Further, the sample refers to hemoglobin and transferrin extracted from human feces. Preferably a fresh sample, may be the test result obtained within 30 minutes of taking the sample.
Further, the extraction method of hemoglobin and transferrin in the feces may be performed according to the prior art. The excrement specimen collecting and preserving pipe with name, sex, age and sampling date written on the label is screwed off, the green cap is screwed off, the excrement specimen is sequentially marked and sampled in a grid mode in the vertical direction and the horizontal direction, the groove at the front end of the excrement collecting rod is just filled up, the excrement collecting rod is put back into the excrement collecting pipe, the cap is screwed down, and the excrement collecting rod and the diluent are fully and uniformly mixed.
Further, the kit uses hemoglobin and transferrin in combination as detection objects.
Further, the kit also contains a detection reagent for detecting hemoglobin, and the detection reagent can be a detection antibody connected with a marker. The detection antibody refers to an antibody of hemoglobin, which is capable of specifically recognizing hemoglobin. Preferably, the marker is phycoerythrin.
Further, the kit also contains a detection reagent for detecting transferrin, and the detection reagent can be a detection antibody connected with a marker. The detection antibody refers to an antibody of transferrin, which can specifically recognize transferrin. Preferably, the marker is phycoerythrin.
Further, both the hemoglobin antibody and the transferrin antibody are attached to a carrier. The carrier may be microspheres, which may be natural hydrocarbon polymers such as latex and rubber beads, or synthetic polymers such as vinyl polymer microspheres, or superparamagnetic microspheres, silica microspheres, and the like.
Further, the kit contains reagents commonly used in immunofluorescent staining technology, including one or more of formalin fixing solution, paraffin, xylene, sodium citrate and blocking solution. When the antibody is not linked to a label, it is stained by immunofluorescent staining and detected.
Further, when the ratio of the hemoglobin to the transferrin is less than 24.93, the non-perianal hemorrhage is judged, and when the ratio is more than or equal to 24.93, the perianal hemorrhage is indicated to be possible, and clinical inquiry is suggested. And detecting the fluorescent signal, and converting the fluorescent signal into the content ratio of hemoglobin to transferrin in the sample to obtain a detection result.
Further, the kit also contains hemoglobin and transferrin as positive controls or standards.
In another aspect, the invention provides a kit for detecting and/or identifying gastrointestinal bleeding, the kit comprising a hemoglobin antibody and a transferrin antibody, both of which are associated with respective carriers, the carriers being microspheres. The microspheres may be natural hydrocarbon polymers such as latex and rubber beads, or synthetic polymers such as vinyl polymer microspheres, or superparamagnetic microspheres, silica microspheres, and the like.

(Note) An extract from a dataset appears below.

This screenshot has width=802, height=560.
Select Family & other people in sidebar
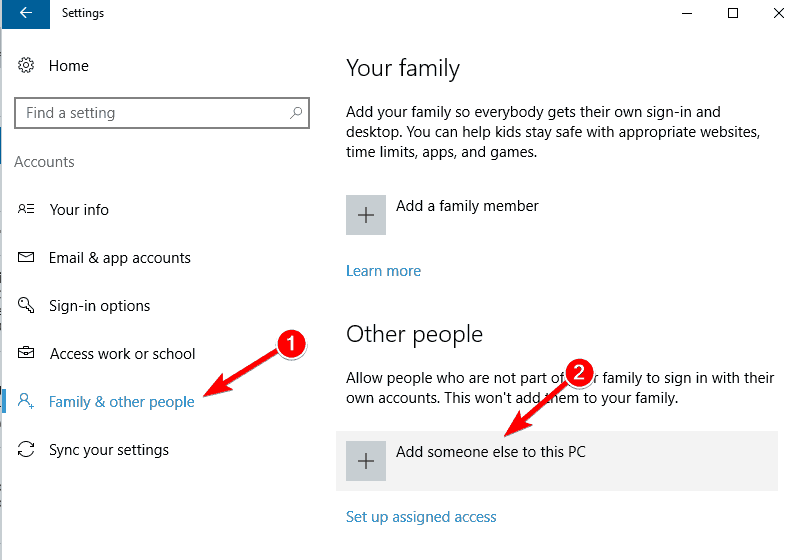[x=122, y=402]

Further, the hemoglobin antibodies are capable of specifically recognizing hemoglobin, respectively. Preferably, the marker is phycoerythrin.
Further, the transferrin antibodies are capable of specifically recognizing transferrin, respectively. Preferably, the marker is phycoerythrin.
Further, the kit contains reagents commonly used in immunofluorescent staining technology, including one or more of formalin fixing solution, paraffin, xylene, sodium citrate and blocking solution. When the antibody is not linked to a label, it is stained by immunofluorescent staining and detected.
Further, the kit also contains hemoglobin and transferrin as positive controls or standards.
As described above, the application of hemoglobin and transferrin of the present invention in detecting digestive tract hemorrhage has the following beneficial effects:
the invention is to estimate whether a patient bleeds from the inside of the gastrointestinal tract or bleeds from the perianal fresh by detecting the levels of hemoglobin and transferrin in a fecal sample and calculating the ratio of the hemoglobin to transferrin concentrations. The method is not only suitable for a flow type fluorescence technology platform, but also can be widely applied to platforms which can possibly develop fecal sample hemoglobin and transferrin projects in the future, such as a chemiluminescence platform (luminescence signal conversion concentration value), an electrochemiluminescence platform (luminescence signal conversion concentration value), a latex agglutination method (optical density value conversion concentration value), an enzyme-linked immunosorbent assay (OD value conversion concentration value) and the like.
Drawings
FIG. 1a shows an HB standard curve in one embodiment of the invention.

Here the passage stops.